LEDs Power Indoor IoT Devices Wirelessly
Science Tokyo researchers built an AI-guided LED system that wirelessly powers indoor IoT devices up to 15 feet away, day or night.
In the world of distributed sensors and other IoT devices, one of the biggest pain points is keeping these little gadgets powered up. A battery can only last so long, and manually recharging dozens, hundreds, or thousands of devices that are geographically dispersed is impractical. So for this technology to continue to advance, new and better methods of delivering power will be needed.
The dream, of course, is wireless power delivery. But while some rudimentary wireless power delivery systems do exist, they are of little use beyond very short distances, and they also tend to be highly inefficient. However, when it comes to low-power devices — like those powered by energy-efficient microcontrollers that spend most of their time in a sleep state — existing solar panels can supply enough juice.

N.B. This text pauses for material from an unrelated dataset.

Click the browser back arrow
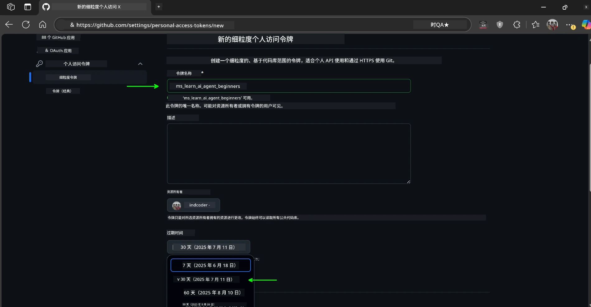The height and width of the screenshot is (307, 591). (9, 25)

Or at least they can when they are outdoors and the sun is shining. For indoor applications, small solar cells are not likely to produce enough power under typical ambient lighting conditions. But that may change in the near future thanks to the work of a pair of researchers at the Institute of Science Tokyo. They have developed an approach that uses LEDs to actively power remote devices wirelessly, both day and night.
Their system is an adaptive dual-mode LED-based optical wireless power transmission (OWPT) platform. It was designed to overcome the major limitations of traditional far-field wireless power methods. Unlike laser-based OWPT — which can deliver significant power but poses safety risks in human-occupied spaces — LEDs offer a safe, low-cost alternative suitable for everyday indoor environments. The challenge, however, has always been that LED beams tend to spread out, making long-distance power transfer inefficient, especially when ambient lighting changes.
The team tackled these issues with a clever combination of adaptive optics and AI-driven beam control. At the heart of their transmitter is a double-layer lens system that includes a tunable liquid lens. By adjusting the focal length on the fly, the system can maintain a tight, energy-dense spot of light at distances of up to five meters. This is a significant improvement over past LED-based designs.
A dual-axis motorized reflector then steers this beam with high precision. Using an RGB-IR depth camera, the system identifies both the photovoltaic receivers and the exact location where the beam is landing. An onboard neural network refines that detection, allowing the system to lock onto receivers of different sizes, even as lighting conditions change.
One particularly clever element is the use of retroreflective material surrounding each receiver. This ensures accurate tracking in the dark, enabling normal operation whether the room lights are on or off.
In tests, the system was able to hop between multiple receivers quickly and maintain stable power delivery without interruption. If scaled and commercialized, this approach could form the backbone of future indoor IoT infrastructure — one where sensors, appliances, and other tiny devices remain powered indefinitely without cables or battery swaps.